PROMPT:
Output only the lines below from the one holding "You are a computer-use" down to the one holding "The height and width of the screenshot is (349, 524).", both end lines included and every picture dropped.

[Opening EXERCISE MATERIAL section]

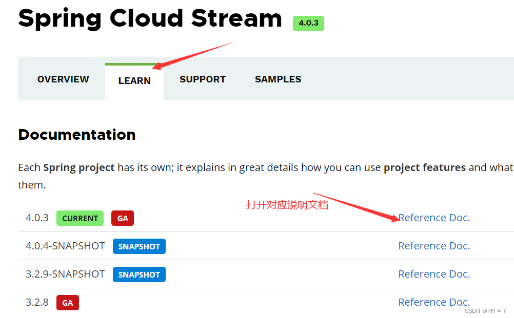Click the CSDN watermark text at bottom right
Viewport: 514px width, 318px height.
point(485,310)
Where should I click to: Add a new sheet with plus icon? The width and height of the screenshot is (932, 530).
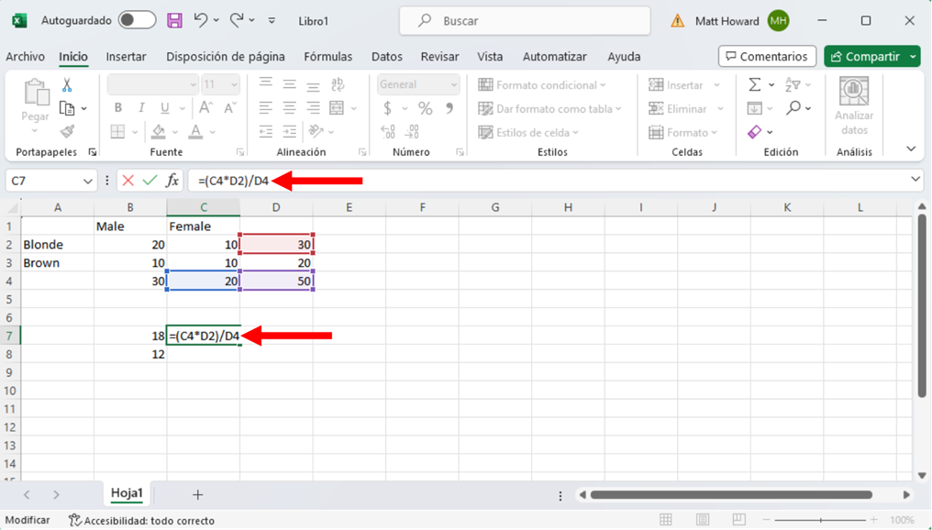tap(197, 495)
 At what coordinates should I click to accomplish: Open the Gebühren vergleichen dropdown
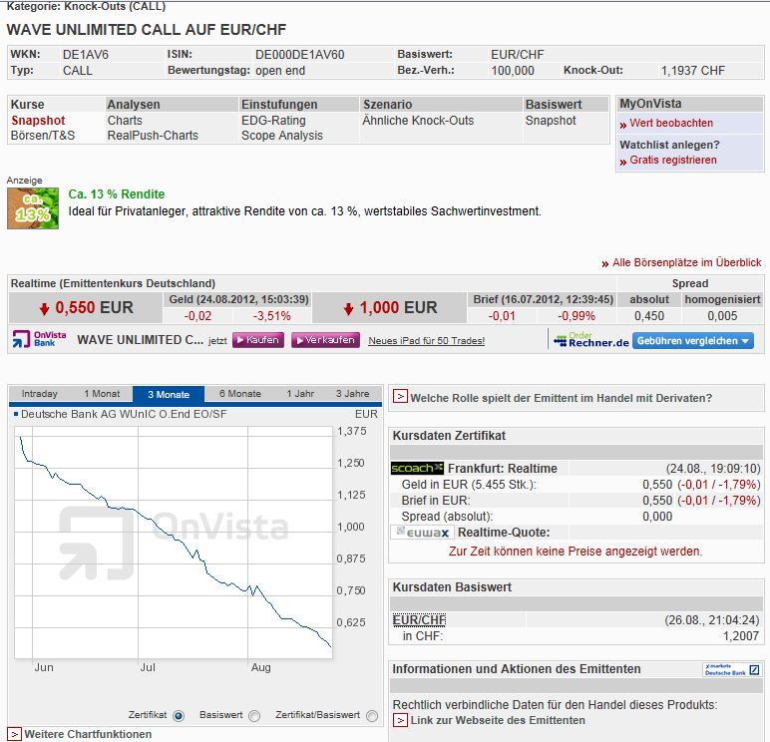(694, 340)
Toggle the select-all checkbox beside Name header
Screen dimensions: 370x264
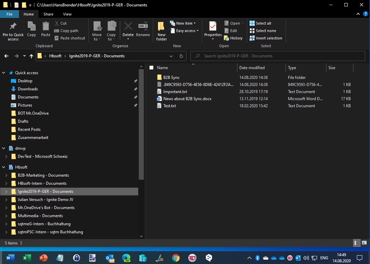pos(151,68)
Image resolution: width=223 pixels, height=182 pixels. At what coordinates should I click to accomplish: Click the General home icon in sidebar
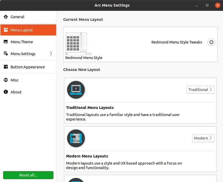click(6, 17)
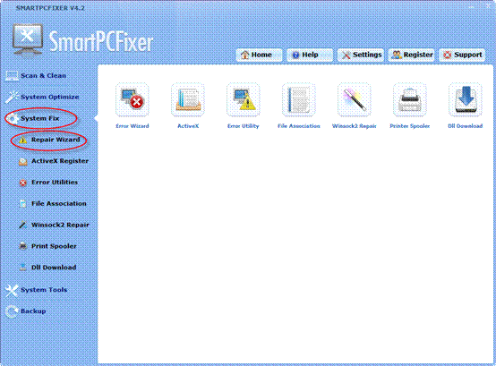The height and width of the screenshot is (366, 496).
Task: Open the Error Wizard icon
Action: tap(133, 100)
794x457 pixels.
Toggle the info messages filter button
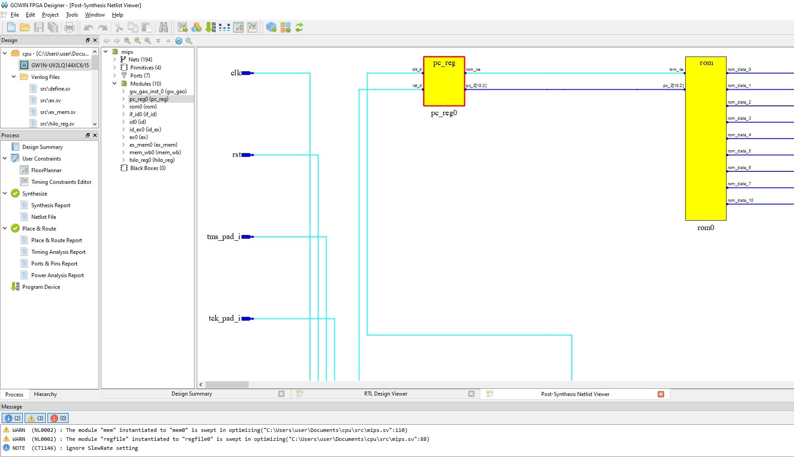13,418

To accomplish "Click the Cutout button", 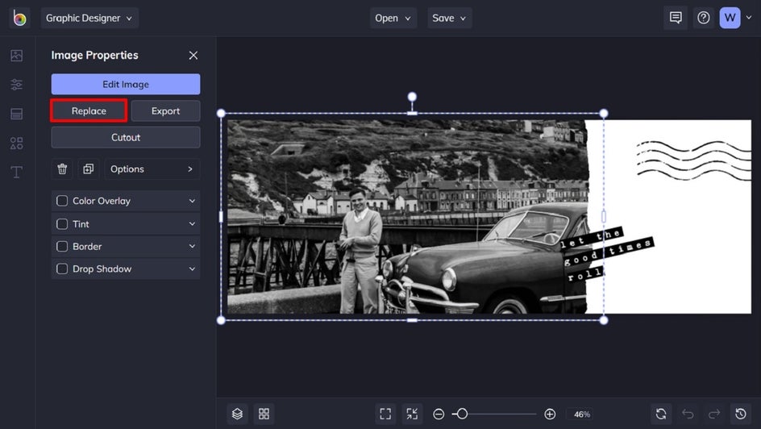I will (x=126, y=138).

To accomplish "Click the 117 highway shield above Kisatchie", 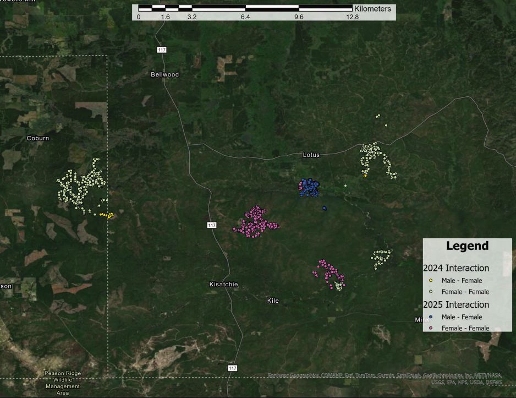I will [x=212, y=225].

[Closing EXERCISE MATERIAL section]
[Opening EXERCISE MATERIAL section]

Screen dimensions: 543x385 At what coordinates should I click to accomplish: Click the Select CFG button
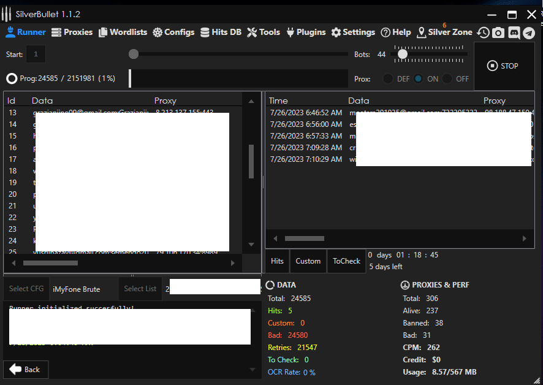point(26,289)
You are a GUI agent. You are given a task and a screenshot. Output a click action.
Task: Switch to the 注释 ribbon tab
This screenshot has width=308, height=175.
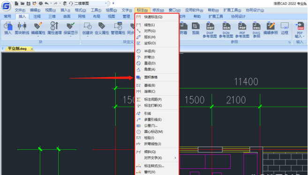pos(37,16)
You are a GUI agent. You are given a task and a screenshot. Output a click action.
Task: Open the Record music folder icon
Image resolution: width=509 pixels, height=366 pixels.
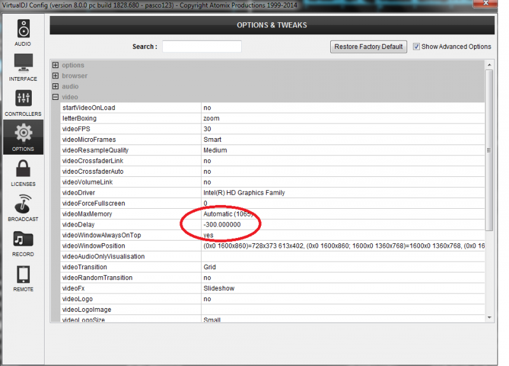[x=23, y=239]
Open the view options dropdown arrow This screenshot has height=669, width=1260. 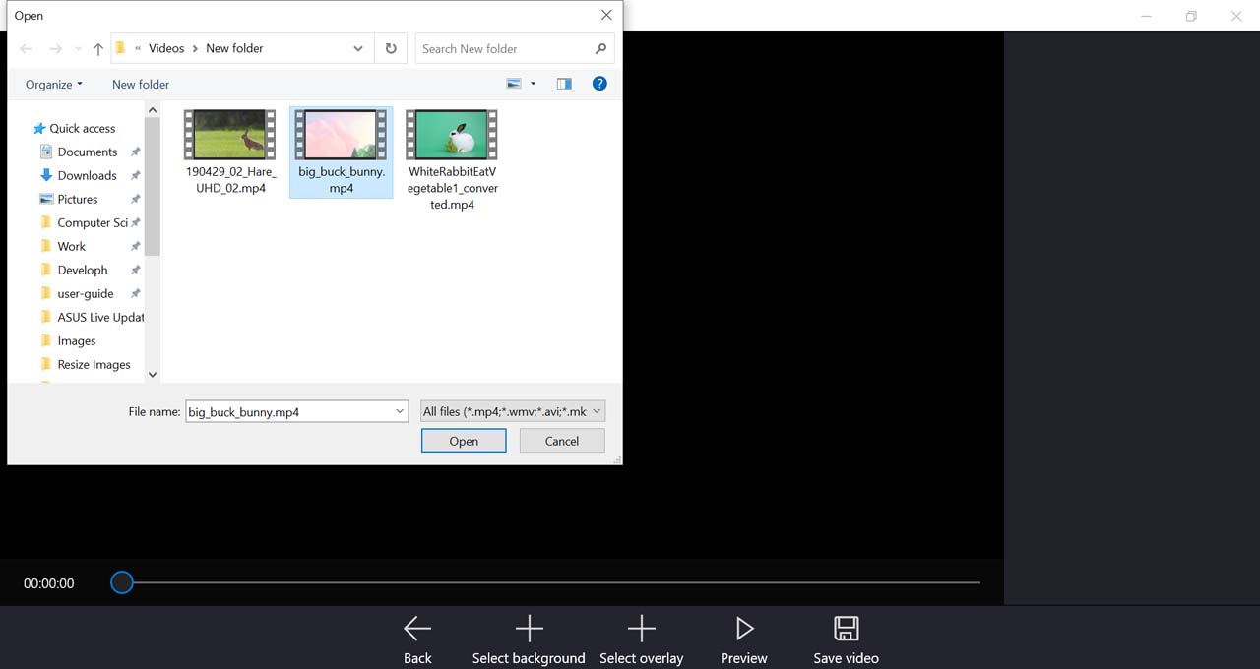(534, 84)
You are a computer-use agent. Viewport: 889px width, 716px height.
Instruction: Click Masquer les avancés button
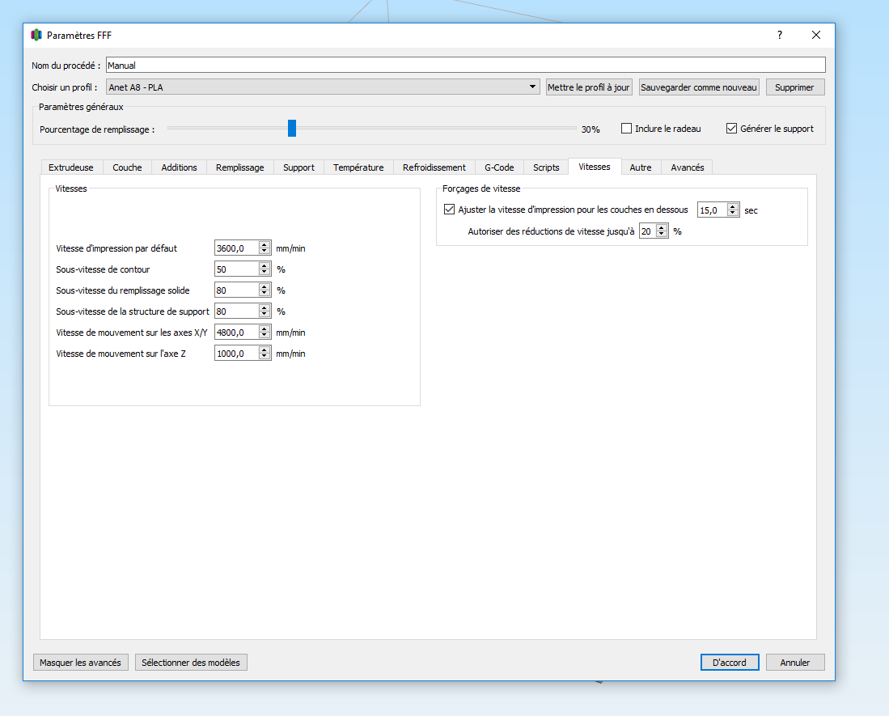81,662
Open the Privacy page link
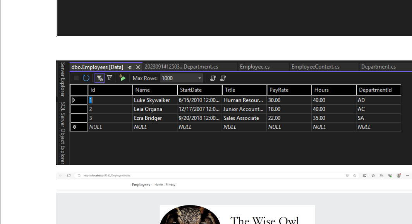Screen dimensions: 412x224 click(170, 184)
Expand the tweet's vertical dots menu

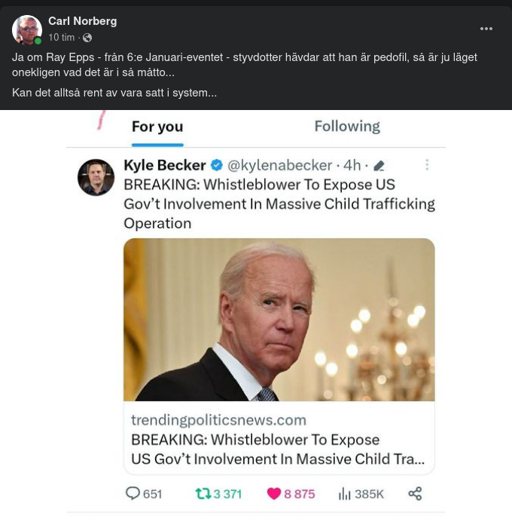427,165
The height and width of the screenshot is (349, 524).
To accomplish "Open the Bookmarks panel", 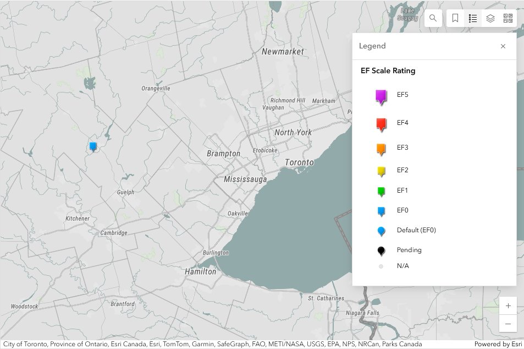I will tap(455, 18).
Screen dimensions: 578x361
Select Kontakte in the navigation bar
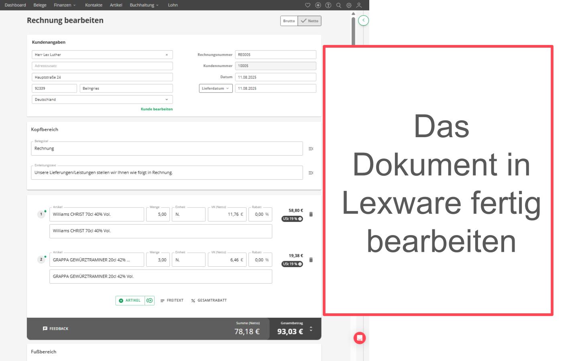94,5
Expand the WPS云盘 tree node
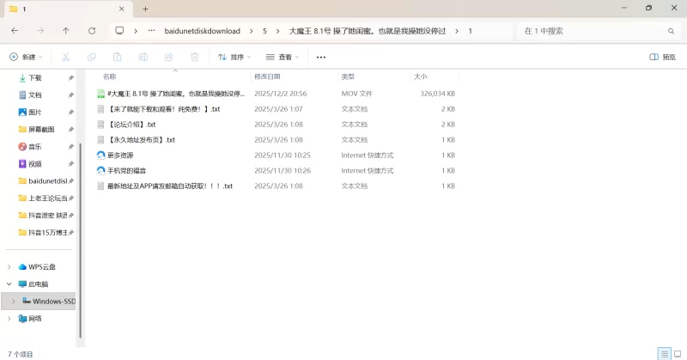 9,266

[Closing EXERCISE MATERIAL section]
[Opening EXERCISE MATERIAL section]

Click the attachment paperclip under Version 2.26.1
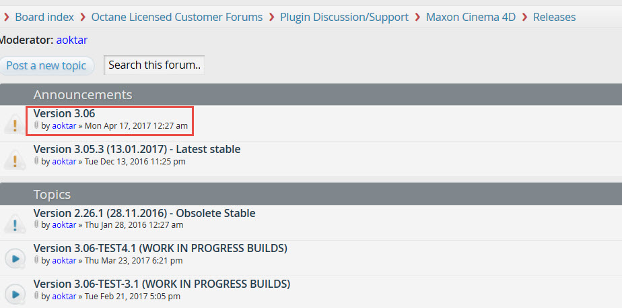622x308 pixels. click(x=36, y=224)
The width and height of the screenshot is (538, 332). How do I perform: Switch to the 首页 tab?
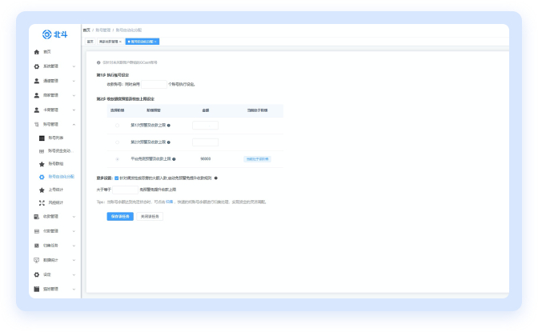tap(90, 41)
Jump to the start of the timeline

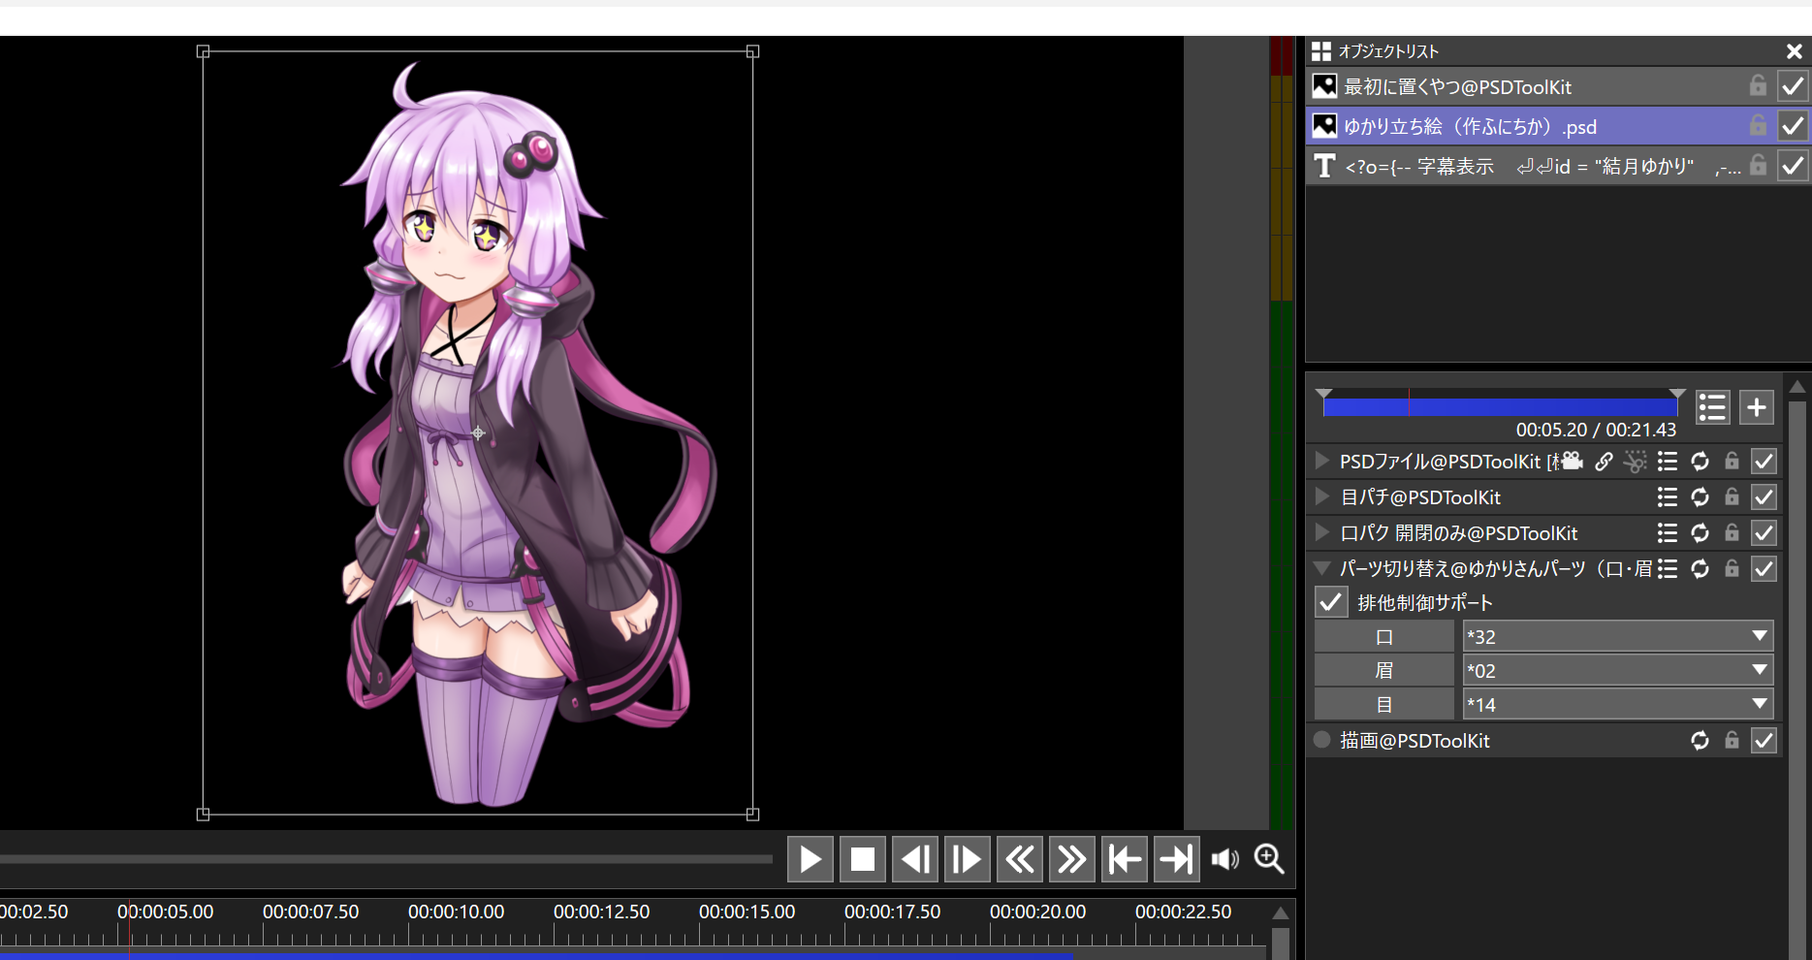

[Closing EXERCISE MATERIAL section]

RESPONSE FOR THIS EXERCISE:
You are a computer-use agent. Viewport: 889px width, 716px height.
Instruction: Click Masquer les avancés button
81,662
Open the Privacy page link
Screen dimensions: 412x224 click(170, 184)
Expand the tweet's vertical dots menu

427,165
The height and width of the screenshot is (349, 524).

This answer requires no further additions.